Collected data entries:
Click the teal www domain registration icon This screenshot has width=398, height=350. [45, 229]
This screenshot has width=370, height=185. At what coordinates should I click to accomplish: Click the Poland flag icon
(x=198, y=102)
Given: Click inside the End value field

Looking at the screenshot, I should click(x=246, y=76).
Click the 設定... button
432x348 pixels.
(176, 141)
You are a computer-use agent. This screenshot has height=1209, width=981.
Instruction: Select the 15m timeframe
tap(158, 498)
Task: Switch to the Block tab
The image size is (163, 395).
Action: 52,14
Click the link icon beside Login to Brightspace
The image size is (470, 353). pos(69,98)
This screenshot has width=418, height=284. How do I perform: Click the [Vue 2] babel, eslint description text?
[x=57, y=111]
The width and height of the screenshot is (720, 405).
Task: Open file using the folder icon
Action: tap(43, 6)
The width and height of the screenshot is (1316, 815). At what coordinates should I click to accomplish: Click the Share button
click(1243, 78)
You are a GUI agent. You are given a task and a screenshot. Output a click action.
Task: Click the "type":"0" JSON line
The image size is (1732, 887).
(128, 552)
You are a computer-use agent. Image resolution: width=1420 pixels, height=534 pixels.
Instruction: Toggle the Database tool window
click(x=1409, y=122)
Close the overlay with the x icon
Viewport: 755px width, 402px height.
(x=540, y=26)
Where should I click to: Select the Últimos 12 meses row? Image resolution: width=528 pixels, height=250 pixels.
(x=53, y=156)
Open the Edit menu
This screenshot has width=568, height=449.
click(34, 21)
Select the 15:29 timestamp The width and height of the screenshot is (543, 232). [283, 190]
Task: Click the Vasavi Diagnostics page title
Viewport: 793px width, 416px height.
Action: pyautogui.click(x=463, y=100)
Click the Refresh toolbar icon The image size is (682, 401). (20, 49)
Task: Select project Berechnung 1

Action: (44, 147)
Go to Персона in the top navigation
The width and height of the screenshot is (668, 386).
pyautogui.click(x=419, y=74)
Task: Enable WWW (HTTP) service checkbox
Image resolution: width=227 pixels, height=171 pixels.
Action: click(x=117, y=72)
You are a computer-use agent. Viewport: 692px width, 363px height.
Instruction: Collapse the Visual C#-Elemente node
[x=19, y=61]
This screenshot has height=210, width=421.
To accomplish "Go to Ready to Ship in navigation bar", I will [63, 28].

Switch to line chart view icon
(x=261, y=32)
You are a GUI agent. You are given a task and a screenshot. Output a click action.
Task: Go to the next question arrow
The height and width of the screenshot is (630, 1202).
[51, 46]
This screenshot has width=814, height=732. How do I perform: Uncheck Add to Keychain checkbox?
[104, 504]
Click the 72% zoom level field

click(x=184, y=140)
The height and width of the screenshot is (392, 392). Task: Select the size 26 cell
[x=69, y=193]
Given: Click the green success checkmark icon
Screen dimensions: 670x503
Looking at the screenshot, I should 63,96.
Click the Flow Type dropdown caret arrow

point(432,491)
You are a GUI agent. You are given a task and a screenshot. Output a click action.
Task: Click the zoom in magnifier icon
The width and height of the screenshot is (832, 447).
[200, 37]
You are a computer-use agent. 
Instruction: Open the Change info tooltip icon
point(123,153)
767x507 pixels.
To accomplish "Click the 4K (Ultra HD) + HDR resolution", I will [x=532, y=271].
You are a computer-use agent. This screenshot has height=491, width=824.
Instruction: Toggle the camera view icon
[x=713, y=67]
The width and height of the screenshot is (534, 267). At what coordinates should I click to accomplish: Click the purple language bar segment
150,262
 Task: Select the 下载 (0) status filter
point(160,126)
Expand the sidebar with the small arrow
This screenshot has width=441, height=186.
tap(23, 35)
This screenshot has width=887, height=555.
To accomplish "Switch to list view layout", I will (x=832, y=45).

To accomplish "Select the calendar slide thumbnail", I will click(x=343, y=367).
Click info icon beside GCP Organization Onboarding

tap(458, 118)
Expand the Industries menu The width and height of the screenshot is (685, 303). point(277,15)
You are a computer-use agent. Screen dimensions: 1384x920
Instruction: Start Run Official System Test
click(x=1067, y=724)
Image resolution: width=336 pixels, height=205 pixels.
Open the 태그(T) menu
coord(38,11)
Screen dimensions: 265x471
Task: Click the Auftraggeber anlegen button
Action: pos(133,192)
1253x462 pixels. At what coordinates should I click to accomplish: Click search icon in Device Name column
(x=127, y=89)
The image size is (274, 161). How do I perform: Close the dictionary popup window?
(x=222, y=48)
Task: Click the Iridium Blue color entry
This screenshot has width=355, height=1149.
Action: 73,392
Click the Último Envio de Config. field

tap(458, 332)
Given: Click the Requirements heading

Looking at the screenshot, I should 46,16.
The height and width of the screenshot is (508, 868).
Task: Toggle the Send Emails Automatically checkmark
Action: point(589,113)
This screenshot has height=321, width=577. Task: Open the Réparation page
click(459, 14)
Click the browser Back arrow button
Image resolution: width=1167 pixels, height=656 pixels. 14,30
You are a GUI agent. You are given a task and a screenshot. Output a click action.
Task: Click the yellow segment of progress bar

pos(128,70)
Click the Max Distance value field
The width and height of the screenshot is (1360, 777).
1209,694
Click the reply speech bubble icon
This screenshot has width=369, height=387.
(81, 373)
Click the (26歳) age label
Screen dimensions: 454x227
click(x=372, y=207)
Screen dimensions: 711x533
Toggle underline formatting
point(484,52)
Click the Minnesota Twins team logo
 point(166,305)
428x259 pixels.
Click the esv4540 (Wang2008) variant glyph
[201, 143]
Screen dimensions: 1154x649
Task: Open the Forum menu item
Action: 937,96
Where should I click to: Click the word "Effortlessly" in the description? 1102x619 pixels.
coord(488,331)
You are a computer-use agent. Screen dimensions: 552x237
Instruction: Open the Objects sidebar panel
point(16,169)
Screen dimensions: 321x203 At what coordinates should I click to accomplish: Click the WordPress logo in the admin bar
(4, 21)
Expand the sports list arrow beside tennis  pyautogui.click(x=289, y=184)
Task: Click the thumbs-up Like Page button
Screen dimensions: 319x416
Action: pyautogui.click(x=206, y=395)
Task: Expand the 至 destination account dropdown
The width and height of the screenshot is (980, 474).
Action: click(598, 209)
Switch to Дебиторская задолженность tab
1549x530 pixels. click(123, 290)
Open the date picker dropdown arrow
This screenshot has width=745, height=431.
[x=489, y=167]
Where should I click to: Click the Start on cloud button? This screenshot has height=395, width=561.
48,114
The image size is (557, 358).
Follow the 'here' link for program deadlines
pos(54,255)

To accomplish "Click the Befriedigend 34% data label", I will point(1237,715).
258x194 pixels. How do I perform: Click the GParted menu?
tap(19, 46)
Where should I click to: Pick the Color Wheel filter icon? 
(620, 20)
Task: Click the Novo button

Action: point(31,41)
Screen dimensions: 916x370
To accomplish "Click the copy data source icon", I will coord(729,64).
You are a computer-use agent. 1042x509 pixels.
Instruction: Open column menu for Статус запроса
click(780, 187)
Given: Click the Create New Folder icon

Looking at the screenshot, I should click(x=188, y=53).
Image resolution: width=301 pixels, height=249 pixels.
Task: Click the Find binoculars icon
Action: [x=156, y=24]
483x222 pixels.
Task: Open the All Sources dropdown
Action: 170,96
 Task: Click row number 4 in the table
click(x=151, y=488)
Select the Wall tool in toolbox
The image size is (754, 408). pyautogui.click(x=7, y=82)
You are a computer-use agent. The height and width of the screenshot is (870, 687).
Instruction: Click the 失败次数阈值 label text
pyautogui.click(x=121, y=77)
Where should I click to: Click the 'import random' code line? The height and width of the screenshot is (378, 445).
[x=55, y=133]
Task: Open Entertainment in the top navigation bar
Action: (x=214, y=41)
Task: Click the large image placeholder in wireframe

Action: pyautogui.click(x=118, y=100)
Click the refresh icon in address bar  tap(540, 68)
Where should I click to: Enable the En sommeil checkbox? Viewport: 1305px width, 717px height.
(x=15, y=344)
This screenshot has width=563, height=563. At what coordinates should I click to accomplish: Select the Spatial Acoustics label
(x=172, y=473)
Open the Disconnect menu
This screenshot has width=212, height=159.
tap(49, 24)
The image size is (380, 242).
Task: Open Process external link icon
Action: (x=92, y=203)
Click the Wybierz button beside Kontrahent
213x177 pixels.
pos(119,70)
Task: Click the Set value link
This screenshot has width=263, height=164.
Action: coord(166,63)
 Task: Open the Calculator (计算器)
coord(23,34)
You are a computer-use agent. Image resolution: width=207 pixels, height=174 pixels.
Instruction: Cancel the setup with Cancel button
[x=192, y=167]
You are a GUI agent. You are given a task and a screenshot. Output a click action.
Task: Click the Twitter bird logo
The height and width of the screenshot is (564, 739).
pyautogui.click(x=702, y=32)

#### Problem
Going down from the first line of the entries above, restate each line word for word until the line holding "has height=1209, width=981." is done.

#### Solved problem
Click the teal www domain registration icon This screenshot has width=398, height=350. [45, 229]
This screenshot has width=370, height=185. At what coordinates should I click to accomplish: Click the Poland flag icon
(x=198, y=102)
Given: Click inside the End value field

Looking at the screenshot, I should click(x=246, y=76).
Click the 設定... button
432x348 pixels.
(176, 141)
You are a computer-use agent. This screenshot has height=1209, width=981.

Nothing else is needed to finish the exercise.